Hi Pia, thank you for your contribution and request. In general, I'm fine with adding this functionality.

I'd have two small requests:

  1. Could you add the additional argument in the docstring of the function so that it's clear what input is expected. From what I understand, I'd assume keep_chroms: None or list(str), right?
  2. There is a bit of repetitive code by using if keep_chrs is not None: ... else ... now. In general, it's better to keep repetitive code to a minimum amount, if possible.
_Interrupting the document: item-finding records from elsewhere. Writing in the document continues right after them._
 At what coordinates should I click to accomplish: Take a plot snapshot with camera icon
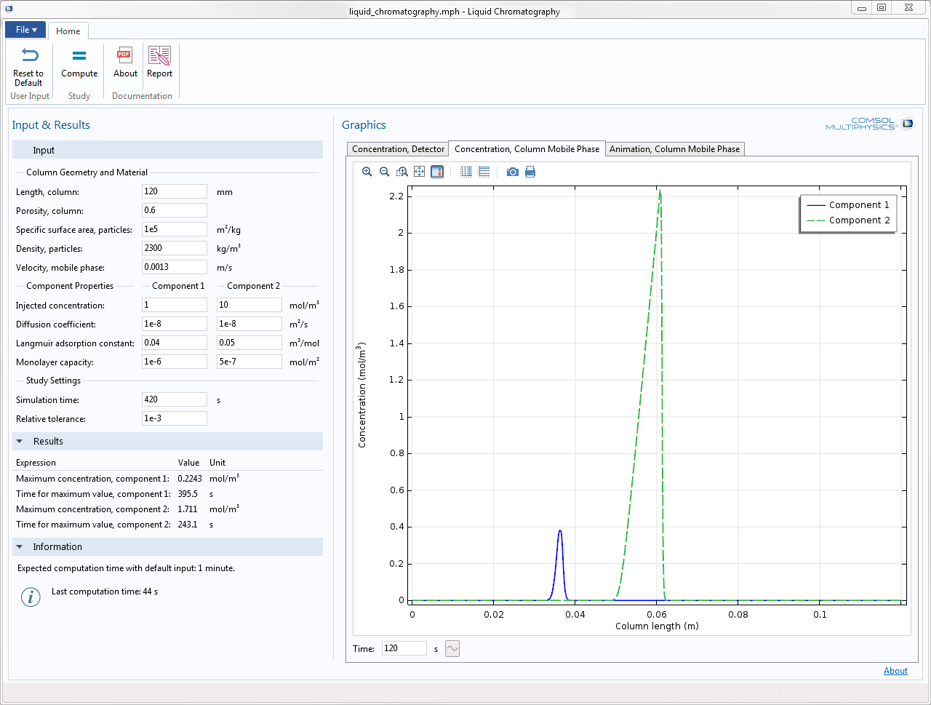pyautogui.click(x=513, y=172)
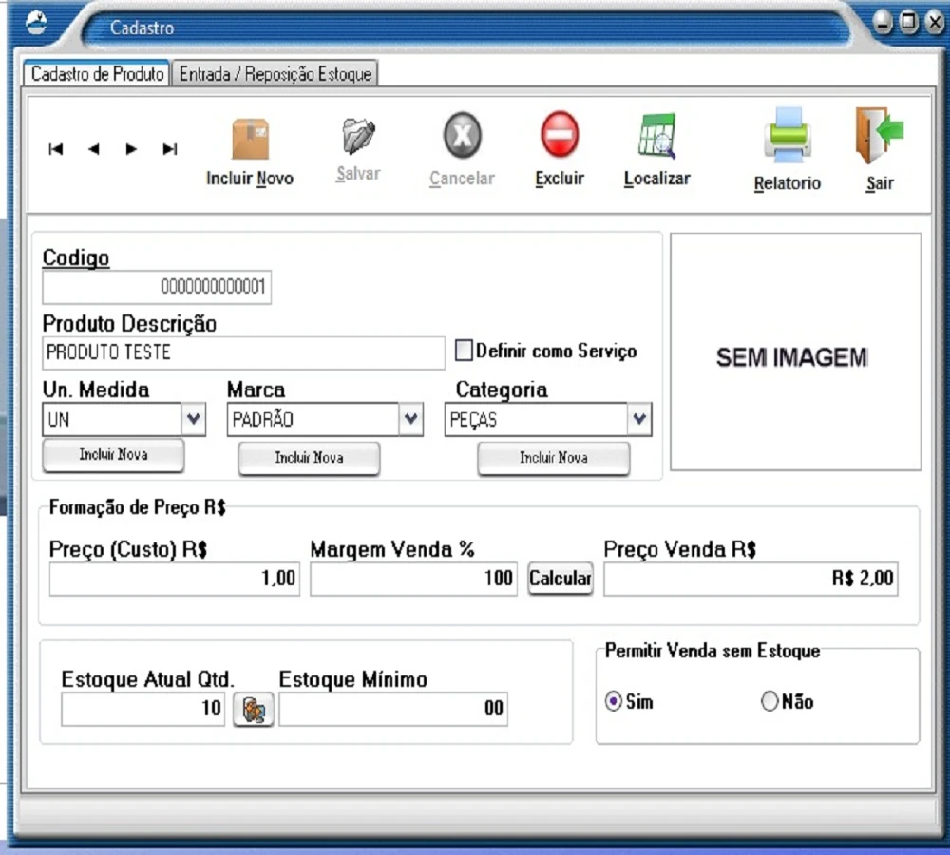The image size is (950, 855).
Task: Expand the Un. Medida dropdown
Action: tap(194, 419)
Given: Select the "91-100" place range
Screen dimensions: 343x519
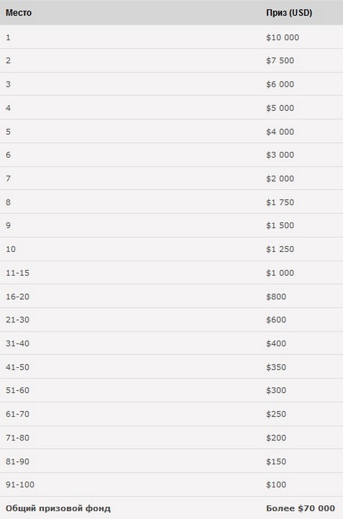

Here, I think, this would be possible by simply making the selection of the keep_chroms before the for chrom in genomesize: loop on the genomesize dictionary. That is by putting genomesize = {chrom: genomesize[chrom] for chrom in keep_chroms} if keep_chroms is not None before the loop. That way the rest of the function would stay the same and be a bit slimmer. Would you mind adapting it that way? Thank you very much!

Best, Wolfgang

prauten commented 2 years ago

Hi Wolfgang,

Thank you very much for the quick review and for agreeing with the addition of this feature.

  1. Done!
  2. Great suggestion! I changed it the way you proposed which slims it down a lot.

Just one more thing I noticed, the docstring and default of the make_counting_bins function option remove_chroms is an empty list. However, the way the command line parsing is set up, this will be ['chrM', 'chrY', 'chrX'] unless you specify the remove_chroms argument without input on the command line. Maybe this is what you want, but it is not intuitive for me that I have to add --remove_chroms NOTHING, in case I don't want to filter any chromosomes on the command line.

Best, Pia

wkopp commented 2 years ago

Thank you! Regarding the default parameters. As long as the defaults are documented at all levels, I'd say it's fine. Even if they differ. True, you might need to specify a dummy chromosome to prevent the filtering from the command line. However, I never really needed to do that previously (e.g. to keep mitochondrial reads). In my experience, more often than not, you would want to exclude some chromosomes/contigs.